Public Health Implication of the Edmonton Obesity Staging System

Continuing our discussion on the implications of the recent publication of our two studies showing that the Edmonton Obesity Staging System (EOSS), which actually measures how ‘sick’ patients are rather than just how ‘big’ patients are, is a better predictor of mortality than BMI, I’d like to briefly discuss a potential implications for public health messaging around obesity and health promotion.

In contrast to what some media commentators have chosen to imply (‘It is now OK to be fat’), EOSS actually takes a very differentiated view of the complexity of the relationship between excess weight and illness.

In fact, one key learning for public health messaging from our EOSS papers, would clearly be to re-evaluate the entire notion of a ‘healthy weight’, an outdated and misleading concept that harks back to the rather simplistic idea of ‘ideal’ weight.

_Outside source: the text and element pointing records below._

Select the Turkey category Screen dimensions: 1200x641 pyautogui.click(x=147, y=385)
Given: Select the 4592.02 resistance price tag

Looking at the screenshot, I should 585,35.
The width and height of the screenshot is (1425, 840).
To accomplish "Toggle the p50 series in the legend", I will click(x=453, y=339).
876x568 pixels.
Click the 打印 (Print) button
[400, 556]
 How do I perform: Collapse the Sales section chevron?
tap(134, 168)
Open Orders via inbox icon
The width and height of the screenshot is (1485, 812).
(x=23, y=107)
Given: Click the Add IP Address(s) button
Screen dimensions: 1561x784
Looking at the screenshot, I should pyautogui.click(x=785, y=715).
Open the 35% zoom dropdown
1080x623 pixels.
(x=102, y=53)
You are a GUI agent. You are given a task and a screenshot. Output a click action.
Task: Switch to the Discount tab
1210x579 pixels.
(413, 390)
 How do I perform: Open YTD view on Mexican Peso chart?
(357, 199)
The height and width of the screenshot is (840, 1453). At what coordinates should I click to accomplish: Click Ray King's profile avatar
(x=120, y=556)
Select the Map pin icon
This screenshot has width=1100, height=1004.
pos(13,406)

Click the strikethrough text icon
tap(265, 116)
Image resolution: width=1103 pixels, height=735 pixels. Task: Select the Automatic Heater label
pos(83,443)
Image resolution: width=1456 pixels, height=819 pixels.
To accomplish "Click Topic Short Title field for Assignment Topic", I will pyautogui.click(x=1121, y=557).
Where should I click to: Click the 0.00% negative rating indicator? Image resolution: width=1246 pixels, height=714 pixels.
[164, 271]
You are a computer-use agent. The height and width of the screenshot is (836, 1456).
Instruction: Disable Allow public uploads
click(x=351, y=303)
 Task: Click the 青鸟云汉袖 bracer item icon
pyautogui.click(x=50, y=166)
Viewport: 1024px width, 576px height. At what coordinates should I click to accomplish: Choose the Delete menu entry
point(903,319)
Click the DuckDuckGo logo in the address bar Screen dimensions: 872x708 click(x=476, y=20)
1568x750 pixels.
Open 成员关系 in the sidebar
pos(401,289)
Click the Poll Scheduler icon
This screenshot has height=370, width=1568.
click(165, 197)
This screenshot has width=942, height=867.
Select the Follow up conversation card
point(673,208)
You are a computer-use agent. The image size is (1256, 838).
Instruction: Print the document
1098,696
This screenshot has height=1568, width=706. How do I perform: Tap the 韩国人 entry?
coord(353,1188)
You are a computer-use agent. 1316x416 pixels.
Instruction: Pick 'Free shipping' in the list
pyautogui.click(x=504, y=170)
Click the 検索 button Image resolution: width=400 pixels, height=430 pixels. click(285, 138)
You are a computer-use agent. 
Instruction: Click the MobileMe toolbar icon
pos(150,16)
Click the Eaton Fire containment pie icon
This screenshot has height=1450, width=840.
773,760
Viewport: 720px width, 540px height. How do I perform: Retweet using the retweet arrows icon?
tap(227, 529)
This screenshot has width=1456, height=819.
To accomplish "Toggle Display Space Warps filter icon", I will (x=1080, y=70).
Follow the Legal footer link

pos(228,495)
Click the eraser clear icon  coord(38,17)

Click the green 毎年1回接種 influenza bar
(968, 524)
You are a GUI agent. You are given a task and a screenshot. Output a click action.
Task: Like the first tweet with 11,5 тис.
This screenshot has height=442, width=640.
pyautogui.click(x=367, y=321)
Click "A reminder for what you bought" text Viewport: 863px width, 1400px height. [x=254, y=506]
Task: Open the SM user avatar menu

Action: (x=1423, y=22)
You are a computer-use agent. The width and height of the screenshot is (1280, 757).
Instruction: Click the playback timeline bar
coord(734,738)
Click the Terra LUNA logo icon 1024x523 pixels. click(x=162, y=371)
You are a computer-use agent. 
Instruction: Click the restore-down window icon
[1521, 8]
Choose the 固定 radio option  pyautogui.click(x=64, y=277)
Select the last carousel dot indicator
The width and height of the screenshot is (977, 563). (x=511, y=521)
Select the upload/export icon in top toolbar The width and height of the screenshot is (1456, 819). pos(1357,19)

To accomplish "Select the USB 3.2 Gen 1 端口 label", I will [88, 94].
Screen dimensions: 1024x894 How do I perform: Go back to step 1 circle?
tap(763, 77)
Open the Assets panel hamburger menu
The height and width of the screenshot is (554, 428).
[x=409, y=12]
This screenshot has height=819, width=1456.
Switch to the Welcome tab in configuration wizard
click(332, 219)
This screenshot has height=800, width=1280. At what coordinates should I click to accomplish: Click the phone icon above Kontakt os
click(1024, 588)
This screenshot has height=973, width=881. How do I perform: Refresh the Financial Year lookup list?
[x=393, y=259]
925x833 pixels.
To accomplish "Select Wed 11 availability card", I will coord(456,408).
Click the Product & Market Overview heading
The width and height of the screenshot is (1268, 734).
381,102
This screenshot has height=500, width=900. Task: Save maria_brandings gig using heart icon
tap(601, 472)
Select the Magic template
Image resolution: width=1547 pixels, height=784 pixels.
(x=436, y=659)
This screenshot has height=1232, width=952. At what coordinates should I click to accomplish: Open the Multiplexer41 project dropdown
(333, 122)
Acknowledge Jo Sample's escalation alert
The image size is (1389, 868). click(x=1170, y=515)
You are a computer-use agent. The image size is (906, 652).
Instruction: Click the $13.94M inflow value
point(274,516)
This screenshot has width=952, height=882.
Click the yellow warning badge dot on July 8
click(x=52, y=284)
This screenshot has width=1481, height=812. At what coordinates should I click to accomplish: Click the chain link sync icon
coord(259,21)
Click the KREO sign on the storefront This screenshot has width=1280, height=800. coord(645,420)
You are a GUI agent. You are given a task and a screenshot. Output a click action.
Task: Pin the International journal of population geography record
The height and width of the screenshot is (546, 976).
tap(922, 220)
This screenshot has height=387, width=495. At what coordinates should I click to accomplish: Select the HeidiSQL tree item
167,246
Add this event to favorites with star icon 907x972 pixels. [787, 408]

Indeed, we previously criticized the notion of ‘ideal’ weight in an article published in 2009 in SOARD, in which we lamented the use of ‘Excess Weight Loss’ in the bariatric surgical literature.

As we noted in that article:

…“ideal weight” is synonymous with the term “desirable weight,” first introduced in 1943 by the Metropolitan Life Insurance Company (MLIC) in their standard height-weight tables for men and women. These tables were determined from actuarial data indicating the lowest mortality risk related to a range of weights for a given height in the studied population. Recognizing that the relationship between mortality and body weight is anything but simple, the MLIC life tables also introduced the concept of frame size, a concept that was hard to understand and implement and was therefore largely ignored. In fact, the current common use of “ideal weight” generally refers to the medium frame category, regardless of the patient’s actual size or form. Nevertheless, it is important to recognize that for a 170 cm (5’ 7”) woman, depending on her frame size, the MLIC “ideal weight” can range from 56 kg for a small frame to 74 kg for a large frame, or a difference of 18 kg. This translates into a body mass index (BMI) range of 19.3–25.6 kg/m2, or more than 6 BMI points.”

Thus, not only was this notion of ‘ideal’ weight based on an unrepresentative actuarial sample but there was actually a weight range of about 18 kg (or about 40 lbs) over which a person’s weight for the same height could be considered ‘ideal’.

Our recent EOSS data shows that for some people (albeit a minority at higher BMI levels), this range of ‘ideal’ weight based on mortality can indeed be even larger.

Thus, recognizing that weight (or BMI) is indeed such a crude (some would say irrelevant) measure of ‘health’, the entire concept of ‘healthy weights’ may need to be abandoned in favour of a more differentiated look at the rather complex relationship between health and weight.

At a minimum, public messaging around obesity, may need to make it very clear that ‘health’ can be achieved and maintained across a wide range of weights and that it is probably far more important to focus on health behaviours and other indicators of health than to jump to conclusions about someone’s health based solely on their weight.

Obviously, I fully appreciate that public health messages need to be kept simple but there are certainly arguments to be made that, given the rather loose relationship between health and weight, continuing to promote the notion of ‘healthy weights’ may do more harm than good, as such messaging would simply continue to promote obesity related stereotypes and can potentially set people off on paths of unhealthy weight loss in the firm belief that losing weight is equivalent to improving health.

On the other hand, none of this should distract from the fact that we do have an obesity epidemic and that the vast majority of people with ‘excess’ weight do indeed have relevant comordibities that put them in higher EOSS categories – for these individuals, improving access to evidence-based preventive and treatment resources must be a priority of any healthcare system.

I can certainly see how dealing with this rather complex problem in public health messages and policies will likely lead to a most interesting discussion in the months to come.